Nous avons le droit de savoir ce que font ceux qui travaillent grâce à notre argent. Nous avons le droit d’avoir des retours. Nous avons le droit de savoir. Ils ont le devoir de nous rendre des comptes et ce gratuitement. Un état qui prive ses citoyens de tels droits est à mes yeux ni plus ni moins qu’un état criminel qui commet à la fois un crime économique en extorquant autant d’argent que possible aux citoyens et un crime à l’encontre de l’Humanité en privant les citoyens d’avoir un accès libre au savoir qui est une chose universelle sans valeur marchande. Aussi je vous appelle tous, quelque soit votre nationalité, à faire pression sur vos représentants pour leur demander de changer ces lois oppressives et exiger la publication gratuite et en libre accès de toutes les données publiques et gouvernementales.
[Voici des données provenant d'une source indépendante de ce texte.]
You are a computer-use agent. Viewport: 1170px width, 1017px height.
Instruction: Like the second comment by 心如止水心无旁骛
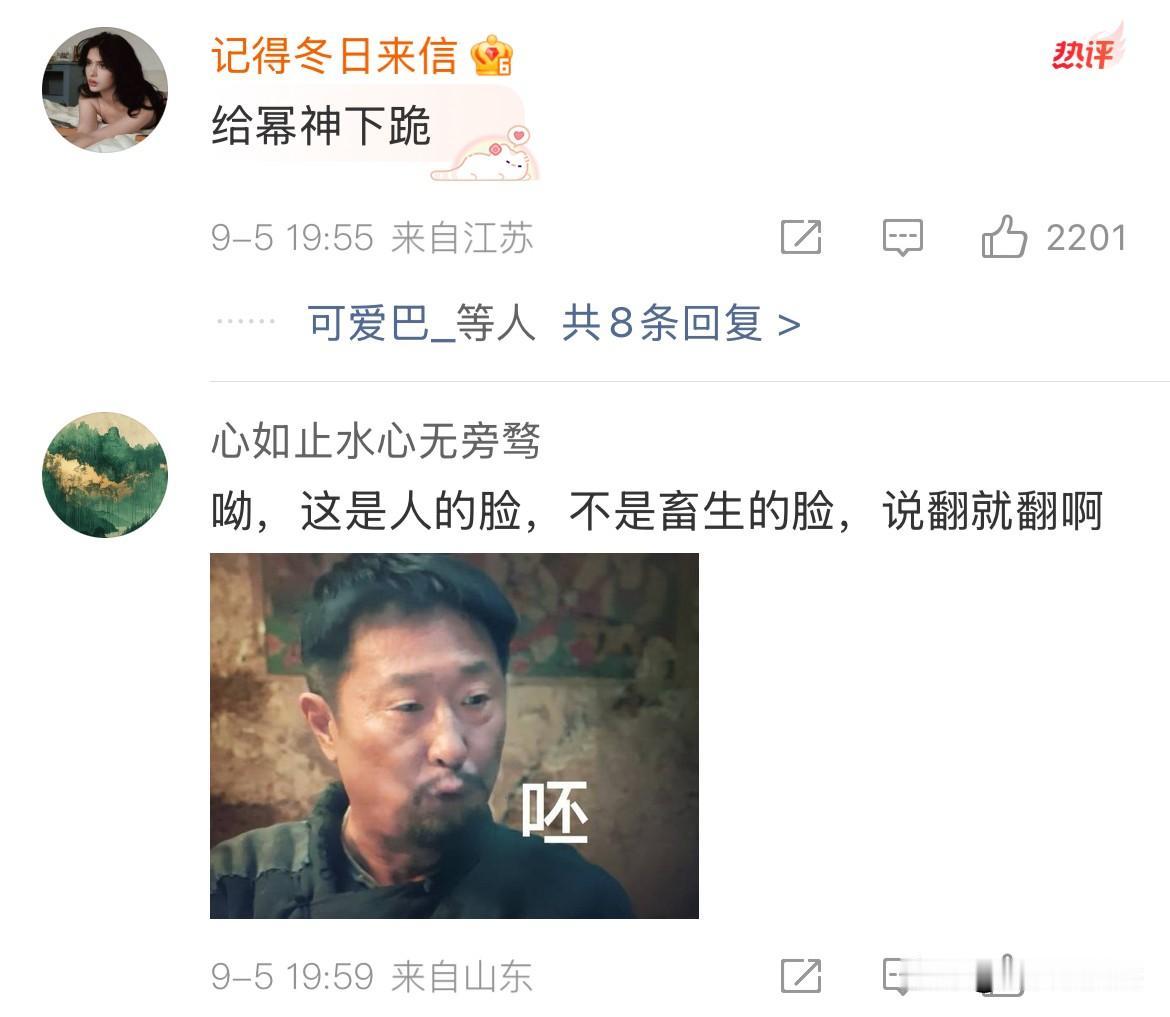(1002, 974)
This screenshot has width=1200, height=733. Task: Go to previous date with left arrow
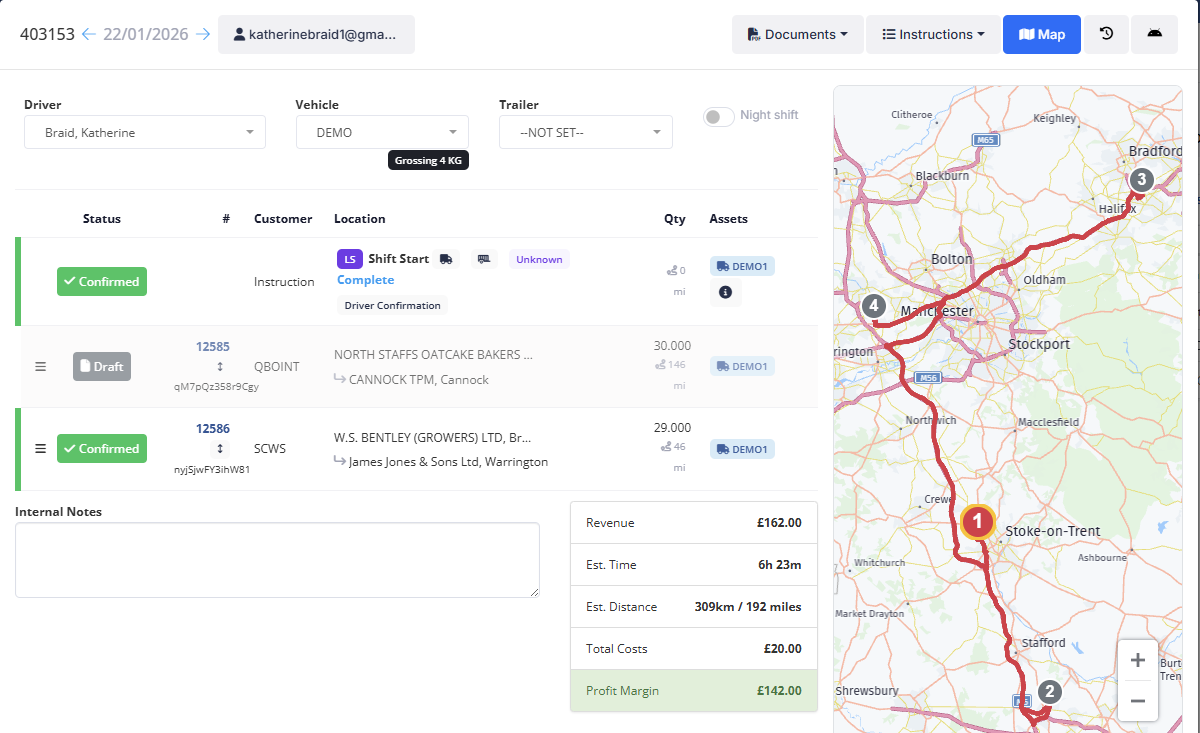[x=89, y=34]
En opprimant ceux qui osent se dresser contre eux, les états et des lobbys sont des criminels, des dictatoriaux qui refusent toute contestation. La soif de l’argent les conduira à leur perte, car comme le disait Gandhi, jamais ceux qui oppriment un peuple ne gagnent et tôt ou tard, les tyrans tomberont de leur piédestal. Mais nous devons tous avoir conscience que plus nous serons nombreux, plus nous serons fort et plus les tyrans de l’argent seront rapidement balayés. Au nom de nos droits fondamentaux et de notre liberté, nous devons agir et ne jamais désespérer ; une lutte contre un ennemi puissant est toujours longue et plusieurs batailles doivent être menées pour gagner la guerre. Cessons de croire qu’une seule action suffit et cessons de penser qu’ils sont trop fort pour nous ; ils jouent sur notre facilité à être désespérés pour mieux nous opprimer et nous soumettre. Tous les citoyens se doivent d’être persévérants et d’attirer de plus en plus de monde dans leur sillage ; c’est à force de batailles et de victoires qu’ils gagneront leur guerre et que les tyrans seront balayés.